▶ _REQUIREMENT_: Check each line of the entries below for the word "toolbar", and copy the lines that have it.

▶ _ENTRIES SHOWN_:
Content starts

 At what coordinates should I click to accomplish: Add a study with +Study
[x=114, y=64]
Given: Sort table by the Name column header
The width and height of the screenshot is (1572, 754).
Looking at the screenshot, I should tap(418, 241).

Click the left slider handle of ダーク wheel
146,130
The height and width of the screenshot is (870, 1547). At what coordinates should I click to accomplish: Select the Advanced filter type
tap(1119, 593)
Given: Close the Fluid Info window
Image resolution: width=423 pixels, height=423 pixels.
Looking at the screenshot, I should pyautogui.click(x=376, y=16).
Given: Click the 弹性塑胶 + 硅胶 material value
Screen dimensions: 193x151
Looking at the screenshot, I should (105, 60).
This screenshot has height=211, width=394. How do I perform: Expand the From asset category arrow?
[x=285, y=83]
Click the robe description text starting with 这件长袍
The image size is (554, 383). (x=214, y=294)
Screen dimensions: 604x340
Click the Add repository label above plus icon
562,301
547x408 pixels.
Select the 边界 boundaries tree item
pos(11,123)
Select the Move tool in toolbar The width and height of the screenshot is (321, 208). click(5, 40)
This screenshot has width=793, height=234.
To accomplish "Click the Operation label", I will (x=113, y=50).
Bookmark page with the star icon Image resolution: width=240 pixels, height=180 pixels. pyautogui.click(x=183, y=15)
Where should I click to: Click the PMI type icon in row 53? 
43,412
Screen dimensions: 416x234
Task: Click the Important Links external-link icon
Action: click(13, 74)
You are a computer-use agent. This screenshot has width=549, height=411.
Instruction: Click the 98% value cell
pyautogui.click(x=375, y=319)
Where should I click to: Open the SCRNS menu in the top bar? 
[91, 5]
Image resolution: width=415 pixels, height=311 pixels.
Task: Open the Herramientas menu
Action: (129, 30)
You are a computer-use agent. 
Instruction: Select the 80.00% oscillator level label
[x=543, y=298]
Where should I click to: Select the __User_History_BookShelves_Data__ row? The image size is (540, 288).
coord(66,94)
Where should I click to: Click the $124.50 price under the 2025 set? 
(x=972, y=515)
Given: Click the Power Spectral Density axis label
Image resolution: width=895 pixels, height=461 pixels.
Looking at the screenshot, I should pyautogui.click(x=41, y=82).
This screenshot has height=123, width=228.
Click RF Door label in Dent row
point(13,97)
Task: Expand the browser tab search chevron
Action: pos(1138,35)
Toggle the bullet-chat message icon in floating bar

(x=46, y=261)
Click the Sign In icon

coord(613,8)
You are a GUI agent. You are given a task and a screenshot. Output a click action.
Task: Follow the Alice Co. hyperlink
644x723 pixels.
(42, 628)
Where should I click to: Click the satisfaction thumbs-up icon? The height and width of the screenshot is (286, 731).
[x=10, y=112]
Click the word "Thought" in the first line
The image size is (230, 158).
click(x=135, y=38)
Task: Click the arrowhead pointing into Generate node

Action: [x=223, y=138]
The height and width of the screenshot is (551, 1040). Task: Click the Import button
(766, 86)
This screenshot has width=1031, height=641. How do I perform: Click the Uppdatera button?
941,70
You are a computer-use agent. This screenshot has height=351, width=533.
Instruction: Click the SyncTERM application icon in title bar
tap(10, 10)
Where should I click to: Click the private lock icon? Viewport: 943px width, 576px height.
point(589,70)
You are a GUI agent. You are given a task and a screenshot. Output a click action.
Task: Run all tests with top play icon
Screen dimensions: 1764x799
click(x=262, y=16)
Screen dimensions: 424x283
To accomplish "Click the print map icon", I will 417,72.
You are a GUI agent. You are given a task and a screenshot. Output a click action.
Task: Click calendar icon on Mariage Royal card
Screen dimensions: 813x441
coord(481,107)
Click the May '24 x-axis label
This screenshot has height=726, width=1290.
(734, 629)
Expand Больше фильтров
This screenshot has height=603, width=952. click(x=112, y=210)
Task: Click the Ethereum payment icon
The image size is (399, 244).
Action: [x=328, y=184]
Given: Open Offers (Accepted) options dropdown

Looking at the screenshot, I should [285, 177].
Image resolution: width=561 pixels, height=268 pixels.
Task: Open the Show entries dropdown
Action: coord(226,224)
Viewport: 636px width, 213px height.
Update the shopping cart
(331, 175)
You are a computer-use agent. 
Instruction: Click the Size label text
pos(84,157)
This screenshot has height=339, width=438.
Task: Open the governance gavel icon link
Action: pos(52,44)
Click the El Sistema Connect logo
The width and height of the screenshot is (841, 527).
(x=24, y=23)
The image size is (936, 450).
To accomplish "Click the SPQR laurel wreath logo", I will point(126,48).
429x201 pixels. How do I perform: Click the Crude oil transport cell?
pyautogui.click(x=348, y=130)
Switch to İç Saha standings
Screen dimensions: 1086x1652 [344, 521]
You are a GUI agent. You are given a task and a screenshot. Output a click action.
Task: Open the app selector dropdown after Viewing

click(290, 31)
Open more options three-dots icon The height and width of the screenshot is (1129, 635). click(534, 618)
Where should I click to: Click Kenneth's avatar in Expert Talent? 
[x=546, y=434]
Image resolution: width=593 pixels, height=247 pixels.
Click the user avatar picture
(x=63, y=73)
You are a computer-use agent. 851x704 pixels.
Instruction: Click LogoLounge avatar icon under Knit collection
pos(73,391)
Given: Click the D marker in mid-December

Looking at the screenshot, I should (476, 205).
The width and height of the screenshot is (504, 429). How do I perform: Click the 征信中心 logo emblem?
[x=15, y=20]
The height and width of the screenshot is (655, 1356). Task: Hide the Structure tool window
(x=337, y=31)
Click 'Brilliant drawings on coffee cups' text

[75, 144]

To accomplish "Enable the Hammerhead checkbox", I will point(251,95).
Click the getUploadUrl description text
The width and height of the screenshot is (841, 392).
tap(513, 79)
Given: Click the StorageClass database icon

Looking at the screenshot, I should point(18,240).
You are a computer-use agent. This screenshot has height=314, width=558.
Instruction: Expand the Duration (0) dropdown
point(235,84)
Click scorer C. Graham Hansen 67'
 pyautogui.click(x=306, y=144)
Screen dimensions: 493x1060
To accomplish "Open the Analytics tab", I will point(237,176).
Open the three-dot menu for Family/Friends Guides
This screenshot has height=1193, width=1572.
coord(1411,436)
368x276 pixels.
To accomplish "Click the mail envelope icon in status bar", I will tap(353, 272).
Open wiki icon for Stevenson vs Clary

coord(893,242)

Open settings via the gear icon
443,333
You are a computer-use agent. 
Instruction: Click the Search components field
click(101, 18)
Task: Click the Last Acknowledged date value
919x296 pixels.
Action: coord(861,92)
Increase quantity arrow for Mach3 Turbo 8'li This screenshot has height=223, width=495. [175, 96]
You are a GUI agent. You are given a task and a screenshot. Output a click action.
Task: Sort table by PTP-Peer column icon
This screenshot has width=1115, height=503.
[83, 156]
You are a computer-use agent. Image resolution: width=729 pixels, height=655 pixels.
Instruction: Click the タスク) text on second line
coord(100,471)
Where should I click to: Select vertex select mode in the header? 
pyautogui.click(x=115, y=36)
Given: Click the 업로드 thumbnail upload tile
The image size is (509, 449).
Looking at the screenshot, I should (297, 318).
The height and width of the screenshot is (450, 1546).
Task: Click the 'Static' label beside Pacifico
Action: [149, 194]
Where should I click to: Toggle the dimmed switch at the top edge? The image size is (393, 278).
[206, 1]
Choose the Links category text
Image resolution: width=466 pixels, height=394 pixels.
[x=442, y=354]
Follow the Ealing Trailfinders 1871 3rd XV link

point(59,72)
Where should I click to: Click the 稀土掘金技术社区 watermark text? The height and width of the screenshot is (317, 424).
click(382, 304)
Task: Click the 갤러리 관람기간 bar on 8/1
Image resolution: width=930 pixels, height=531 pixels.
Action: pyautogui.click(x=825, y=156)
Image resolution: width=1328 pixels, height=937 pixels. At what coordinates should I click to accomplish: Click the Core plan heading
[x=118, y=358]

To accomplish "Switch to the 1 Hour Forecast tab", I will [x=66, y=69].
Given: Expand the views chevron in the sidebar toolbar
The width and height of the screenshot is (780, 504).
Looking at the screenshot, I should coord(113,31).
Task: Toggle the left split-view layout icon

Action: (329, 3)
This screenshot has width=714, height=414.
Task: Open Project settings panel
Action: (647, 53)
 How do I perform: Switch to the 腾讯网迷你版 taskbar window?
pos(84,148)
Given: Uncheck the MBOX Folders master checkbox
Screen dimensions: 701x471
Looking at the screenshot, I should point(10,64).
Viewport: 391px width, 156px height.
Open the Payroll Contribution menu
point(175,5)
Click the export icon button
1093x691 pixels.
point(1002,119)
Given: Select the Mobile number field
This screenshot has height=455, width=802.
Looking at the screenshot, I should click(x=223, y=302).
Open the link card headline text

Content ends

▶ _EXERCISE ANSWER_:
Select the Move tool in toolbar The width and height of the screenshot is (321, 208). click(5, 40)
Given: Expand the views chevron in the sidebar toolbar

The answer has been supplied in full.